Up until now ordinary people didn’t usually perform healings. Miracles were only seen in the life of Jesus Christ. But now it was different. The Holy Spirit had come. And after that signs and wonders happened. Jesus said in the upper room: “Anyone who trusts in me will also do the works that I’m doing. In fact, they will do greater works than these, because I’m going to the father!” Jesus was saying that they will keep on doing his works but even greater than he. Up until the day He ascended he was performing miracles but now the disciples would. But he didn’t stop doing these works when he ascended to his father. He was saying that he would keep on doing the works but this time when he does them the disciples do them. They would be doing them simultaneously. They would be able to do this because they would be joined as one to Jesus. Think of yourself as the same. When Jesus stretched out his hand it was the hand of the disciples. When Jesus opened his mouth it is the mouth of the disciples. They were working together because the Holy Spirit dynamically joined them to Jesus.  There were probably more miracles now than Jesus had ever performed. Now Jesus was multiplied in all the disciples. To meet them was to meet Jesus Christ.

Luke said that in his book he wrote about “all that Jesus began both to do and to teach.” Acts continues the works of Jesus. He was no longer there, but he was acting through and continuing his work through ordinary people like you and me. As Peter took his hand and lifted the beggar up, Christ was lifting him up through Peter. Through the Holy Spirit they were dynamically and functionally joined to Jesus. Peter spoke out of the person he is actually joined to inside. In this case of the healing of the cripple the love and compassion of Jesus rises from within Peter and he reaches out to give.  This relationship to Jesus is called the head and the body. Jesus is the head and the church is the body. Everything you can say of the relationship between a body and its head is true of Jesus Christ and his church. Where my head goes so does my body.  What is true of my head is true of my body.  I am one person.  What is true of Jesus is true of us. He died. We died with him. We rose with him spiritually and so on. We are his actual expression on earth. “I am the vine you are the branches” is the same idea. He is the life we are the expressions of that life of Jesus Christ on earth.  Peter said  “Silver or gold I do not have, but what I do have I give you. In the name of Jesus Christ of Nazareth, walk.” “In the name of Jesus” means by the authority of Jesus Christ. Peter was actually saying “I have the authority to act as Jesus. I am Jesus in this situation. I speak by his authority. I am one with Jesus. He wanted the man to look at him and he wanted to make sure he got it. The miracle is the sign that points to Jesus. “Look at me but this is not coming from me. Jesus is going to perform this miracle. For us today too. When I read the Bible it is not any author but it is the word of God pointing to Jesus.

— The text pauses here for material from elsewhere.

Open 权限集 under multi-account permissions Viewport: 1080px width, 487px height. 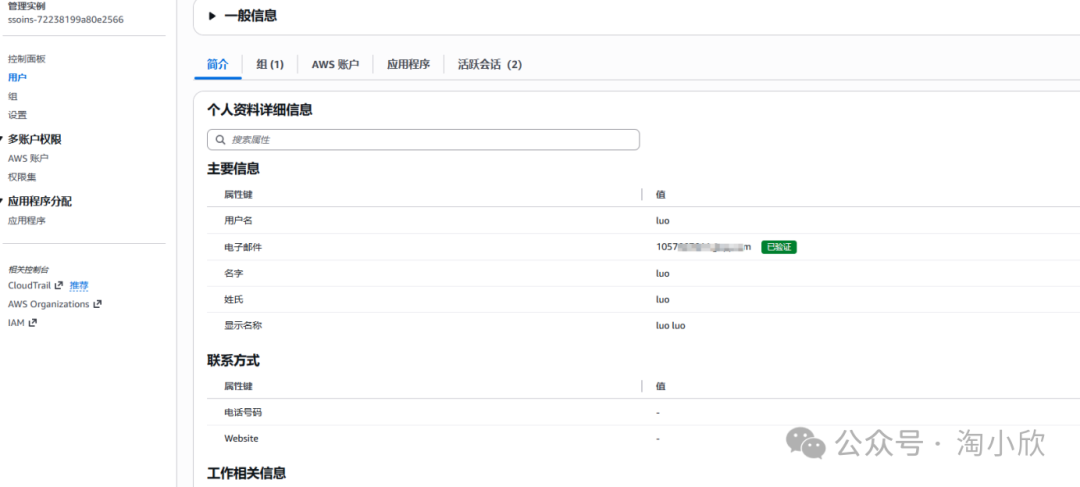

Also, Peter and John didn’t pray for healing. They gave him healing. They knew they were the extension of Jesus Christ through the Holy Spirit. It didn’t matter about the sick person’s faith. Before that it was Peter’s responsibility. He only had -it seems - faith when he pointed to Jesus – when he mentioned his name. This is God in action.

Pray: “Lord if there is something you are doing today I would like to join in.  I am available. Please put your words on my tongue and your thoughts in my mind. I want to be your hands and feet.”